Vol 8. Issue 1 / January 14, 2008
Team Finds a Widely Used Anti-Malarial Drug Prevents Cancer Development
By Eric Sauter
Scientists at The Scripps Research Institute and St. Jude's Children's Research Hospital have found that a commonly prescribed anti-malarial drug effectively prevents the development of certain types of human cancer in mouse models.
The drug, chloroquine, which has been in use since 1946, prevented development of cancer in models of two distinct human cancer syndromes, Burkitt lymphoma, a cancer of the lymphatic system, and ataxia telangiectasia (A-T), a rare and progressive immunodeficiency disease that predisposes patients to cancer, especially lymphoma and leukemia.
The study was published in an advance online edition of The Journal of Clinical Investigation on December 20, 2007. It appears in the journal's January 2008 edition.

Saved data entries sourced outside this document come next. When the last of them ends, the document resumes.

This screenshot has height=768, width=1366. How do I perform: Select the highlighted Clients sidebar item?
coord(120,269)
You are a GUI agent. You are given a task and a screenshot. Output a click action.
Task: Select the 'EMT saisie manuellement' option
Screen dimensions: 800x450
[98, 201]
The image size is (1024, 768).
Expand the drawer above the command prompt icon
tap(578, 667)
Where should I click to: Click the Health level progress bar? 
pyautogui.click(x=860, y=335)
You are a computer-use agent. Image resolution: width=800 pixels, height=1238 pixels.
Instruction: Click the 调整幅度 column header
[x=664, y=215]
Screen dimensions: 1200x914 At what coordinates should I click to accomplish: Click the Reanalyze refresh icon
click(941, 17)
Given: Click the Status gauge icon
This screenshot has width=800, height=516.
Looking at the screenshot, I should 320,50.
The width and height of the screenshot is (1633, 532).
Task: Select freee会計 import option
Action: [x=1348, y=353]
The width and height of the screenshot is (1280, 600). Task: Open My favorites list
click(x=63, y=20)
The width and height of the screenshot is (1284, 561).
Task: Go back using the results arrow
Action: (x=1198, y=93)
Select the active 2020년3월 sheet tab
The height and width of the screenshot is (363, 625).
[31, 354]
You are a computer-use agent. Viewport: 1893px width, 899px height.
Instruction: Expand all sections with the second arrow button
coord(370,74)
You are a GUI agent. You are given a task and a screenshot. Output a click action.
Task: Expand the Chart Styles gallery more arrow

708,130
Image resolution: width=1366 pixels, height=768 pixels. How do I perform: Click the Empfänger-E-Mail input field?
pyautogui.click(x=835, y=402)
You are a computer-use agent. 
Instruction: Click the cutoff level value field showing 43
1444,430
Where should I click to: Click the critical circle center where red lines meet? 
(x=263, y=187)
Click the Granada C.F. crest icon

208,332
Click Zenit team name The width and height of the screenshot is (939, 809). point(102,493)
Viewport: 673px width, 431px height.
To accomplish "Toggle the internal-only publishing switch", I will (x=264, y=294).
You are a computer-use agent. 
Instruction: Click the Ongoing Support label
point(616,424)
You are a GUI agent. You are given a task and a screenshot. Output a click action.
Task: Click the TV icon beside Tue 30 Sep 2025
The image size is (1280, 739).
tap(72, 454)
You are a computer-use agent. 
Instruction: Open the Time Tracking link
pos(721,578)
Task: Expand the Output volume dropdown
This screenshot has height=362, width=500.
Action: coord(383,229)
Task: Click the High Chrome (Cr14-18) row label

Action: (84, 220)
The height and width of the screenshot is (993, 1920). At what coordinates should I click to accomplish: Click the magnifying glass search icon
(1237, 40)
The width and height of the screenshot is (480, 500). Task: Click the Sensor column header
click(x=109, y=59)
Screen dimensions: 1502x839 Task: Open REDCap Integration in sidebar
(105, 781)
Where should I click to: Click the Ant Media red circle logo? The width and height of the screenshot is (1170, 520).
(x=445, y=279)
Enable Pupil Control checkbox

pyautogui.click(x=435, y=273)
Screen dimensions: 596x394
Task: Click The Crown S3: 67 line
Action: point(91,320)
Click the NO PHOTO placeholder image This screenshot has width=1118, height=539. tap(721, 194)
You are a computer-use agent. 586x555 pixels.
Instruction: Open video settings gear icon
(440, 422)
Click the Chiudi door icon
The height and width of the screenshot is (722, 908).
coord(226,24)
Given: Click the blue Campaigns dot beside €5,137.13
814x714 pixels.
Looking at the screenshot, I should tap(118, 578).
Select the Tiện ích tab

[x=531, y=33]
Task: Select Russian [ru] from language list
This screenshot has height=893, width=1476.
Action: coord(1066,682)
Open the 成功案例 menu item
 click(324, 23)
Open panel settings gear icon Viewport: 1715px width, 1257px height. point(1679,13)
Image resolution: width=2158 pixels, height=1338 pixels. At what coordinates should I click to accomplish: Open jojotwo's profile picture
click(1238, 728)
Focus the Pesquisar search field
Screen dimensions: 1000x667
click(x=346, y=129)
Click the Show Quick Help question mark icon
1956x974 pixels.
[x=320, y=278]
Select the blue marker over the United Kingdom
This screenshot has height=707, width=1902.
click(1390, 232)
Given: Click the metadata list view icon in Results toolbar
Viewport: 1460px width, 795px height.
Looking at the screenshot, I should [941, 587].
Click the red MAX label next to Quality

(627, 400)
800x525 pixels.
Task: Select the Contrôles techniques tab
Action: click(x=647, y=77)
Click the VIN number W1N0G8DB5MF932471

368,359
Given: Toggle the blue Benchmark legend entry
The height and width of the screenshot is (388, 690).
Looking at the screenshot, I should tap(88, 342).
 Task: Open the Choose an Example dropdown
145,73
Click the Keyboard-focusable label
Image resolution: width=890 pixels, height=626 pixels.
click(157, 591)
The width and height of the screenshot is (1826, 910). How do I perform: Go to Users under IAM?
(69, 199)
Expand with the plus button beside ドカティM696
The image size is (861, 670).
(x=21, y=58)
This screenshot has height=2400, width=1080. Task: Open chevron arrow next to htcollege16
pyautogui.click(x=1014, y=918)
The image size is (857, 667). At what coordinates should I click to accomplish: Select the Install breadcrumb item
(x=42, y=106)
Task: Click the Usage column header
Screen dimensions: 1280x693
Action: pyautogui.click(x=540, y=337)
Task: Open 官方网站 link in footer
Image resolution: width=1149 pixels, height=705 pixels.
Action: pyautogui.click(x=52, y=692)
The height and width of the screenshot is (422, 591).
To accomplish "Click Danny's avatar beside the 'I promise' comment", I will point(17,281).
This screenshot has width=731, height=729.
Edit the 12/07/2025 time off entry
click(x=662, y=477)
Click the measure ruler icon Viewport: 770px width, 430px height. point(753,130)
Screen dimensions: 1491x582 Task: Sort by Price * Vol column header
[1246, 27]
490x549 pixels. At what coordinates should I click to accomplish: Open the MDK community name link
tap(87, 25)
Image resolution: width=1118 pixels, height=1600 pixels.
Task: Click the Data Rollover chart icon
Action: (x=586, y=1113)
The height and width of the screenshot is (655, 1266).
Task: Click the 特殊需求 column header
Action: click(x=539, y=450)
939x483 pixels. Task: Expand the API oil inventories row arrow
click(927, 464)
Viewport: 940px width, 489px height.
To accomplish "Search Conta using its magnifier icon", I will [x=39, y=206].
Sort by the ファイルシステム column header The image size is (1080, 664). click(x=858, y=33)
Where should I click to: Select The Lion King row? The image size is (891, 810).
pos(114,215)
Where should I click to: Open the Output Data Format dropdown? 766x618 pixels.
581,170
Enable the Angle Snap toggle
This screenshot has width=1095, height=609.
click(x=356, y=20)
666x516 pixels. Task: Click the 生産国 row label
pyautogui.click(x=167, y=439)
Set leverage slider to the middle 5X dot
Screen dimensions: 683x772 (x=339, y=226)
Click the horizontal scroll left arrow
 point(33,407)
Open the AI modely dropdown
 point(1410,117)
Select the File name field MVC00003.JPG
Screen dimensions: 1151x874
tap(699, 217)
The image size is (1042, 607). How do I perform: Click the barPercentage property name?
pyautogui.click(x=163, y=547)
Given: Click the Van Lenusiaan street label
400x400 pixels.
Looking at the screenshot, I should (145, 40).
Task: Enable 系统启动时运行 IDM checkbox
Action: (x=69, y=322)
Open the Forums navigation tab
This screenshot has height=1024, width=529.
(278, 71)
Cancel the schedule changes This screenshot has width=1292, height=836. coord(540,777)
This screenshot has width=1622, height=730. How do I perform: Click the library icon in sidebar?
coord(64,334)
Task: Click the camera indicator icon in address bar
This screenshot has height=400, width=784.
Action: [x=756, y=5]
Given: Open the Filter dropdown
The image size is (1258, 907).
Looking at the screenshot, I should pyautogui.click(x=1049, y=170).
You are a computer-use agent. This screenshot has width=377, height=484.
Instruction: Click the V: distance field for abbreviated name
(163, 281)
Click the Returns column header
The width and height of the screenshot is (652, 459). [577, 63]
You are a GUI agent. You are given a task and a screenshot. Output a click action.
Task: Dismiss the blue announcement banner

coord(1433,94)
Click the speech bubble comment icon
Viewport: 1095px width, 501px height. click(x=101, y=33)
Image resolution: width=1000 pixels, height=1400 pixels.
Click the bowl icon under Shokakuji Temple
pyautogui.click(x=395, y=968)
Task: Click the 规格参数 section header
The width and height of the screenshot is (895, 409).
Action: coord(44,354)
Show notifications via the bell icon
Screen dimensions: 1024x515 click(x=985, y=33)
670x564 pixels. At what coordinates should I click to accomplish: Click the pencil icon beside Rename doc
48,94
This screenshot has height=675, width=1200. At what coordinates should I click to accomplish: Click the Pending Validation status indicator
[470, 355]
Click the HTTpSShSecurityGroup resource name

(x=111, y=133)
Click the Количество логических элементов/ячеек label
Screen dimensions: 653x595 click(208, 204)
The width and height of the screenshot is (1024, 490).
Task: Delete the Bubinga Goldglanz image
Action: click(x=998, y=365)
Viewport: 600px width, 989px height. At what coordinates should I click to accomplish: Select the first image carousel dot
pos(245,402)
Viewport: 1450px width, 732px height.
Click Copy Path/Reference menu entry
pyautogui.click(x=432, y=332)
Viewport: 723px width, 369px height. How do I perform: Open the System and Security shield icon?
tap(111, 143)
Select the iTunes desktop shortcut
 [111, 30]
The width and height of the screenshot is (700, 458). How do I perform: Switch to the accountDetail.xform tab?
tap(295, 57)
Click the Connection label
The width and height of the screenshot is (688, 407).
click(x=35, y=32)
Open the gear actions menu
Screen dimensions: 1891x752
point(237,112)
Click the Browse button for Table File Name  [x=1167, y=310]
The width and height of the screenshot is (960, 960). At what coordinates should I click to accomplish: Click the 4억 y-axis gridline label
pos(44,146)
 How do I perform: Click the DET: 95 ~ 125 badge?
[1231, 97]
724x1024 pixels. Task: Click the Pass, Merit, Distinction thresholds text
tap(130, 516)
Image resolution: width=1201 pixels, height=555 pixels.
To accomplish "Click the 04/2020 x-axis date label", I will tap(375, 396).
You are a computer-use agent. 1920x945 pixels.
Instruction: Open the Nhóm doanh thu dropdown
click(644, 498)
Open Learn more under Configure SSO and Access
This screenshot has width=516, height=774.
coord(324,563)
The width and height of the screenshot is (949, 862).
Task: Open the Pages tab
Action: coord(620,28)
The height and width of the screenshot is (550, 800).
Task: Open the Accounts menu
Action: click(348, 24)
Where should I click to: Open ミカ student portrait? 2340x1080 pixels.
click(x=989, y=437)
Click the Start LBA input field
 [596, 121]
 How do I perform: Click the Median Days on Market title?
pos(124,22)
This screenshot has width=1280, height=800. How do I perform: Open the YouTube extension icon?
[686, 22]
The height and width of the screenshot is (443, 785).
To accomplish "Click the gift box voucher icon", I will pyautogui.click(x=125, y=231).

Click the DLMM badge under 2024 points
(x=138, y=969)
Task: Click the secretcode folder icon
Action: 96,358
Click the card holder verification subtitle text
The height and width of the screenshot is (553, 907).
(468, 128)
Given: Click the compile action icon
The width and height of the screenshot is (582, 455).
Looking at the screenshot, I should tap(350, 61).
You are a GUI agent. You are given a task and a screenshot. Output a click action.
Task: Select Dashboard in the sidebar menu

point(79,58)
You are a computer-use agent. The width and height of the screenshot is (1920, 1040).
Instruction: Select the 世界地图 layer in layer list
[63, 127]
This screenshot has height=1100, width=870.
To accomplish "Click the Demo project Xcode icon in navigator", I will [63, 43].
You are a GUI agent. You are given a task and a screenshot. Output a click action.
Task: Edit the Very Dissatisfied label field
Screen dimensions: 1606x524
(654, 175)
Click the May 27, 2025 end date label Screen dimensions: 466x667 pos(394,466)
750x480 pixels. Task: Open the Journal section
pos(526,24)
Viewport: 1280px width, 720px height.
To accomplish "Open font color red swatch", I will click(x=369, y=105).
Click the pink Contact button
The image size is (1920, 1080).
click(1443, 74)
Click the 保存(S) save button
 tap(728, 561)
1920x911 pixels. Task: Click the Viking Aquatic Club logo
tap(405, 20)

"Our study shows that chloroquine inhibits the final steps of a pathway that is required for tumor cell survival and effectively eliminates cancer cells in mouse models that replicate human tumors," said John Cleveland, a Scripps Research scientist who is chair of the Department of Cancer Biology at the institute's Jupiter, Florida, campus. "The fact that the drug attacks premalignant cells, and cells that overexpress transcription factor MYC, a notorious contributor to tumorigenesis that is implicated in more than 70 percent of all cancers, makes the use of this drug very attractive for chemoprevention and cancer treatment."
In the study, chloroquine was very effective in delaying the onset of spontaneous tumors in mice lacking ATM. The ATM gene is akey arbiter of the DNA damage response pathway and is mutated in patients with the cancer-inducing disorder ataxia telangiectasia. These malignancies are particularly difficult to treat because of the acute sensitivities of A-T patients to cytotoxic agents. Chloroquine now offers a potentially novel treatment for these patients because the drug preferentially eliminates cancer cells and is relatively well tolerated.
In addition, the scientists found that treating mouse models of human Burkitt lymphoma just once every five days also dramatically reduced lymphoma development. Interestingly, an epidemiologic study completed in the 1980s supports the potential of this treatment in humans. While this study was designed to investigate the link between malaria and the high incidence of Burkitt lymphoma in equatorial Africa, researchers found that chloroquine treatment decreased the incidence of lymphoma in the region by about 75 percent.
The Mechanism of Cancer Prevention
Exploring the mechanism of the drug's cancer-preventing action provided some intriguing insights.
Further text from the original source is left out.